It was all I could have asked for, short of macassar oil. I got my Tijuana haircut and I will wear it proudly for the rest of my travels.
FINALLY, PAPER
And as I left the shop, dropping a huge tip into the barber’s hand, I asked again for a paper shop. The barber took me outside the shop, pointed down the street and told me to go one block, cross the street, go a half-block up and on the right would be a papelaria. He repeated it.
And sure enough, when I walked there, a huge warehouse of a store was filled with everything you could possibly make from paper, from school notebooks to wallpaper.

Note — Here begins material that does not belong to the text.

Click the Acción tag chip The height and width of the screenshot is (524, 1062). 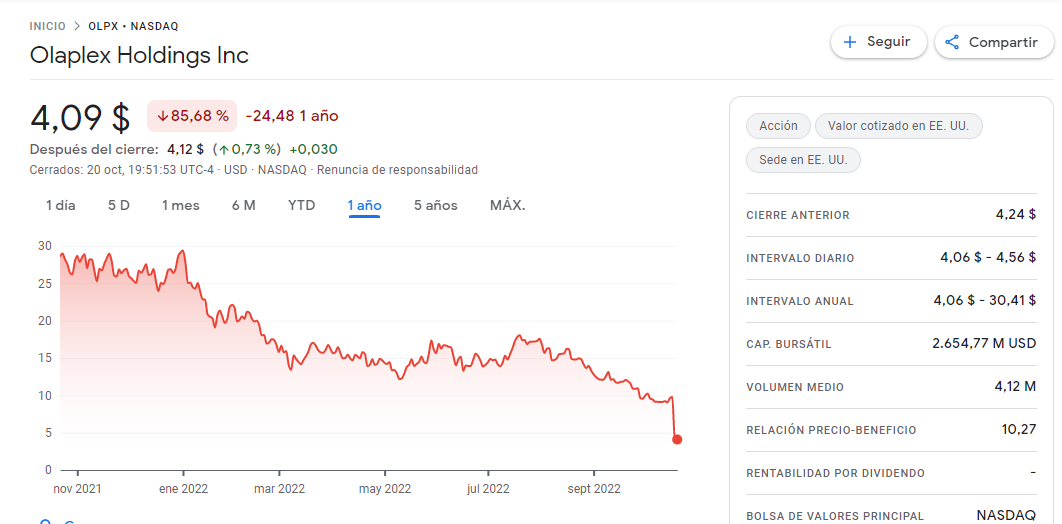(x=778, y=126)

And down the end of the store were huge racks of crepe paper. 
My wife had sent me to Mexico to buy the paper because, she says, American crepe paper is no good anymore. If you want to make Third World crafts, you have to start with Third World supplies.

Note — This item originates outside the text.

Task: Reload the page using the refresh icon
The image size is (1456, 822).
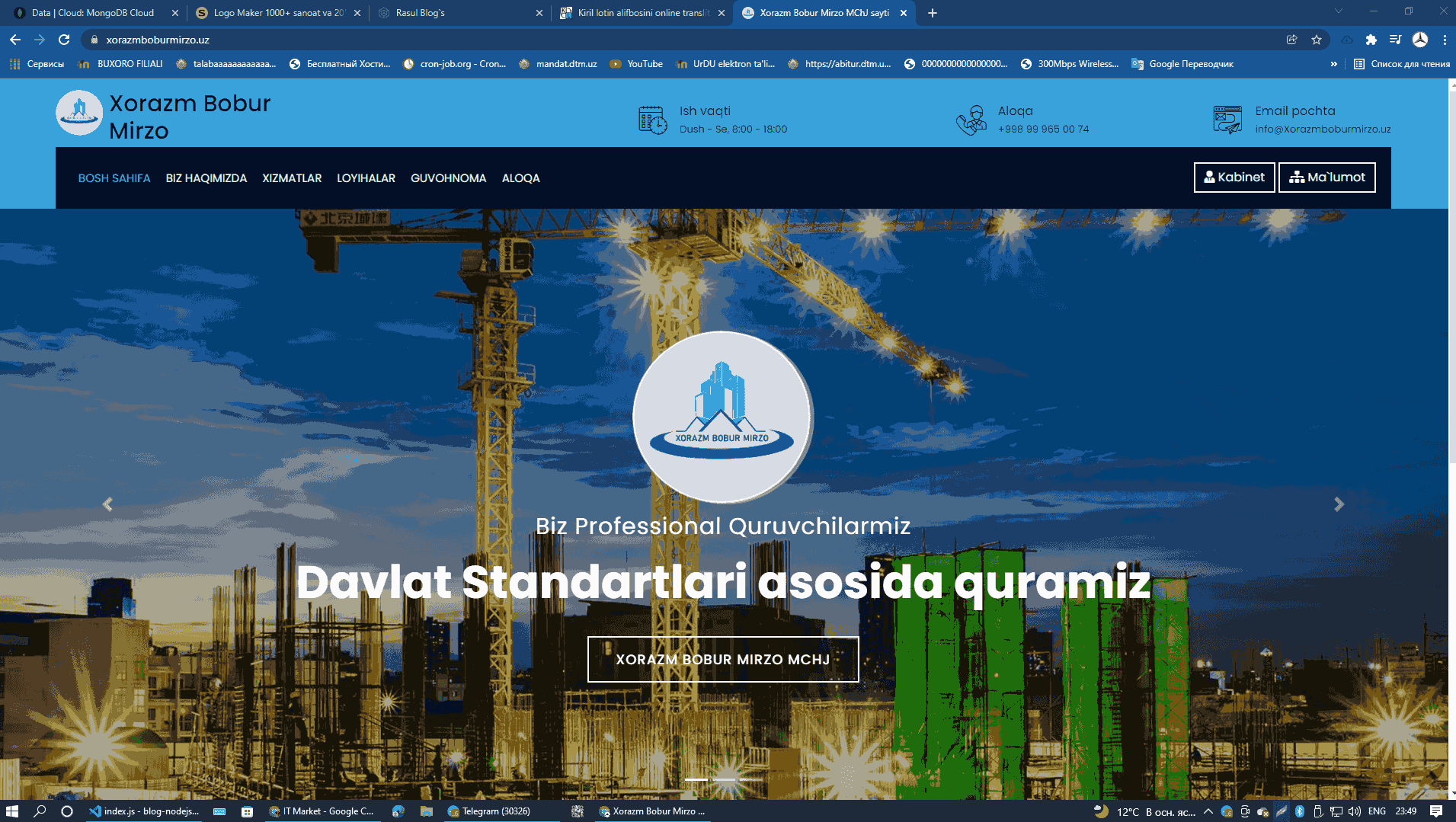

I piled up about $20 worth in an assortment of floral colors and wrapped them up in a plastic garbage bag I had brought along for the purpose.
I felt like Martha Stewart or something: I had planned ahead, knowing it would likely be raining in Tijuana and I would likely be buying paper products, so I brought the bag to protect the paper from the rain.
And when I got back on the bus to return to the United States, the sun broke through and briefly scratched a piece of rainbow against the dark clouds to the north.
As I left town, I passed more shops, more barkers yelping. I passed old women sitting on the sidewalk with trinkets for sale. I passed bars, restaurants and more leather.
And when we got as far as the lines of cars backed up at the border when the bus driver told me it might be faster if I got out and walked the rest of the way. I did.